* **ITEMS**:
◆ ◆ ◆ ◆ ◆

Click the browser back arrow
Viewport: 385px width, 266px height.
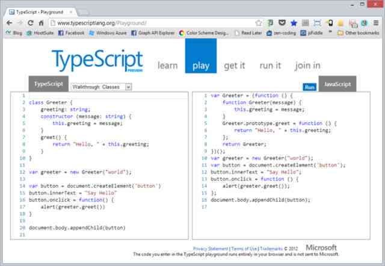click(10, 23)
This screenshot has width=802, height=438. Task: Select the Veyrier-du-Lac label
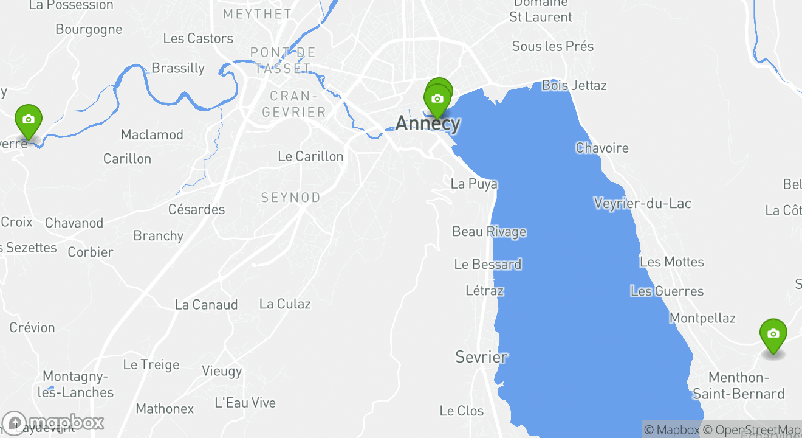(642, 203)
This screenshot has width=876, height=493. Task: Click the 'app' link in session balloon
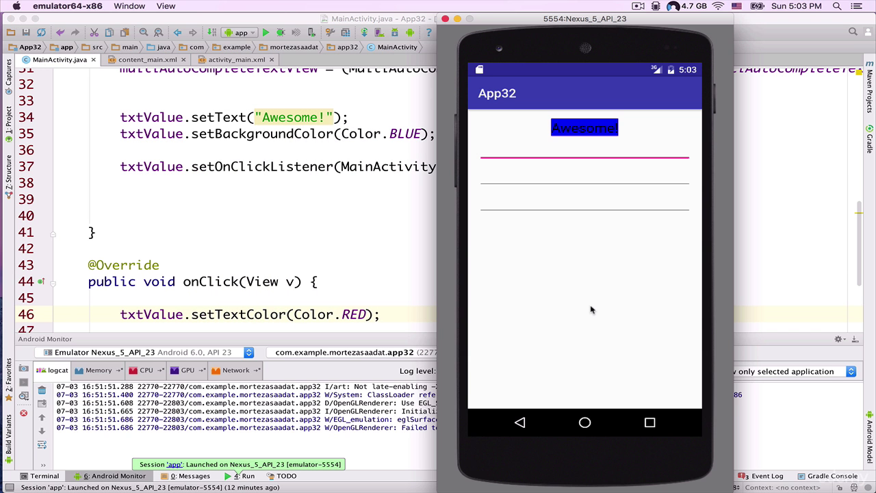[174, 464]
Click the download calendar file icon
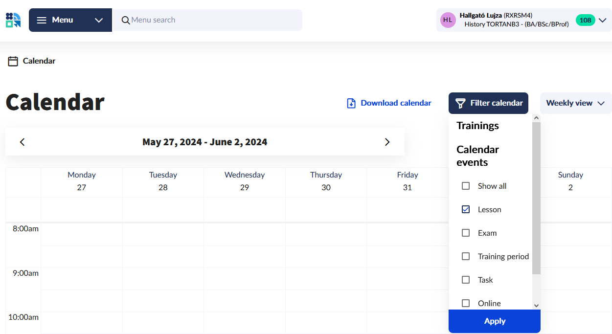Image resolution: width=612 pixels, height=334 pixels. (351, 103)
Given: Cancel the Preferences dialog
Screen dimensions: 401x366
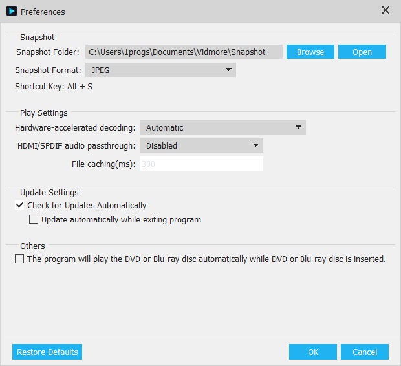Looking at the screenshot, I should click(365, 352).
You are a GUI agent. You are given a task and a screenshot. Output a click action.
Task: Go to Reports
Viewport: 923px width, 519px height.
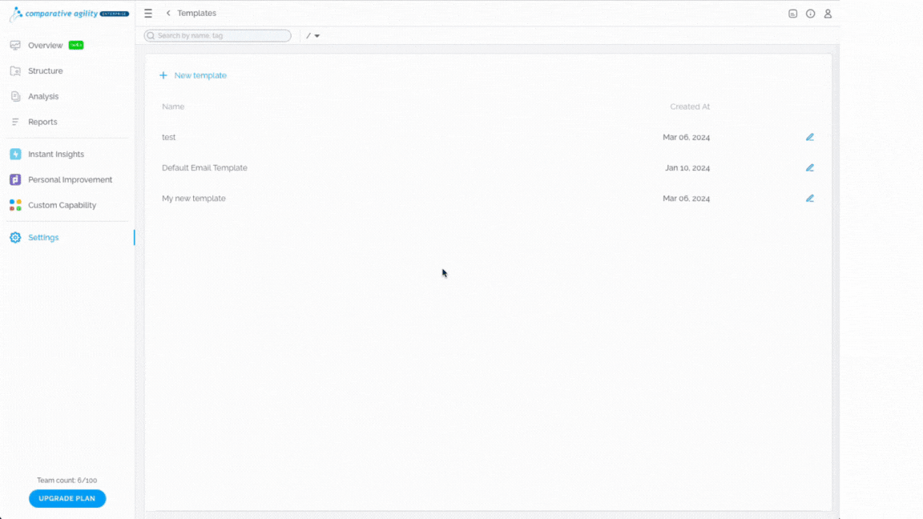click(x=42, y=122)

◆ ◆ ◆ ◆ ◆

* **REQUIREMENT**:
Reproduce all of the data above word for word, leaving out the pictures.

* **WRITTEN SOLUTION**:
Click the browser back arrow
Viewport: 385px width, 266px height.
click(10, 23)
This screenshot has width=802, height=438. Task: Select the Veyrier-du-Lac label
(642, 203)
This screenshot has width=876, height=493. Task: Click the 'app' link in session balloon
[174, 464]
Click the download calendar file icon
Image resolution: width=612 pixels, height=334 pixels. (351, 103)
Given: Cancel the Preferences dialog
Screen dimensions: 401x366
Looking at the screenshot, I should click(365, 352).
You are a GUI agent. You are given a task and a screenshot. Output a click action.
Task: Go to Reports
Viewport: 923px width, 519px height.
click(x=42, y=122)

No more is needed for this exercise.